### Document section ###

Hello,
For the mark scheme of the 2018 exam, for question 1.2, you wrote that
H(X) ≤ log₂(33) < Lc(Huffman(X))
However, the second inequality is not always true. In this particular question, the "worst-case scenario" is when 4 letters appear thrice, and the other 29 each appear four times. Calculating the average length of our Huffman code, we get 5.046875, which is marginally greater than log₂(33). However, for any other distribution of letters, the average Huffman length is less than log₂(33). (This also means the answer to the question itself should be no and not yes, since an average length of 5.5 is impossible.)
What we do have are the two inequalities
H(X) ≤ log₂(n)
and
H(X) ≤ Lc(Huffman(X))

###

▸ **Stated problem 1**
In the forum post on the Huffman coding mark scheme, swap "worst-case scenario" for "extreme case" and reproduce the passage starting at "However, the second" and ending at "H(X) ≤ Lc(Huffman(X))".
▸ **Stated problem 2**
Extend the forum post on the Huffman coding mark scheme by continuing it after its last line.

### Recorded information ###

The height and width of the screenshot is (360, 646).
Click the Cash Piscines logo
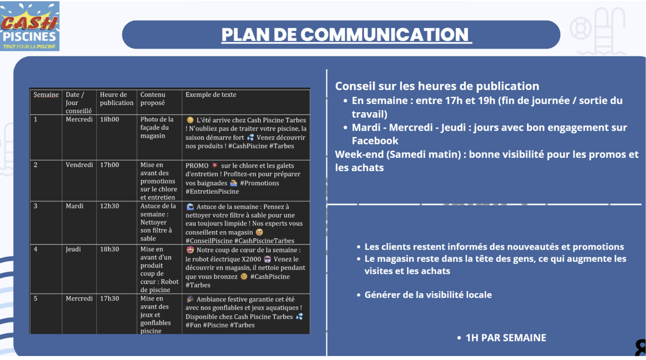point(30,26)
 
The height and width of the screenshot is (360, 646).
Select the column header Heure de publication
point(116,99)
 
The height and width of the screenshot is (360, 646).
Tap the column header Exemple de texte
point(211,95)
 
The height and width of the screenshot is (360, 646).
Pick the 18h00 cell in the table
point(109,119)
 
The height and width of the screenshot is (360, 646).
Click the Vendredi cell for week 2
point(79,165)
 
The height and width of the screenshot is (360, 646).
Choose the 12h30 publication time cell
point(109,206)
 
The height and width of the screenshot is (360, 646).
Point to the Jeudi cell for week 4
point(73,249)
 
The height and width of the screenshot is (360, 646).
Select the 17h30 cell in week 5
point(109,298)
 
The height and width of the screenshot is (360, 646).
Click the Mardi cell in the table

###

▸ **Written reply 1**
However, the second inequality is not always true. In this particular question, the "extreme case" is when 4 letters appear thrice, and the other 29 each appear four times. Calculating the average length of our Huffman code, we get 5.046875, which is marginally greater than log₂(33). However, for any other distribution of letters, the average Huffman length is less than log₂(33). (This also means the answer to the question itself should be no and not yes, since an average length of 5.5 is impossible.)
What we do have are the two inequalities
H(X) ≤ log₂(n)
and
H(X) ≤ Lc(Huffman(X))

▸ **Written reply 2**
However, these two together do not imply the second inequality. Furthermore, whilst one might argue that when the letters are equally distributed we have H(X) = log₂(n), this can only occur when the number of letters in the word is a multiple of n. Otherwise, the second inequality is not necessarily true. For example, if n = 3, and the word is of length 4, we have only a few possible letter-frequency distributions ( (4,0,0), (3,1,0), (2,2,0) and (2,1,1) ) of which the "worst-case scenario" (maximal average-length) is the latter (so for example the word ADAM). For this word, we could encode the letters as follows:
- A = 0
- D = 10
- M = 11
which gives an average Huffman-length of 6/4 = 1.5. But this is inferior to log₂(3), and so for all possible words of length 4, including the worst case, the second inequality is incorrect. Indeed, if your question posed that the word length was 64 instead of 128, then the second inequality would also never hold in that case, as the longest possible Huffman-length occurs with a distribution of (1, 1, 2, 2, .... 2), which gives a length of 5.03125. But this is inferior to log₂(33) !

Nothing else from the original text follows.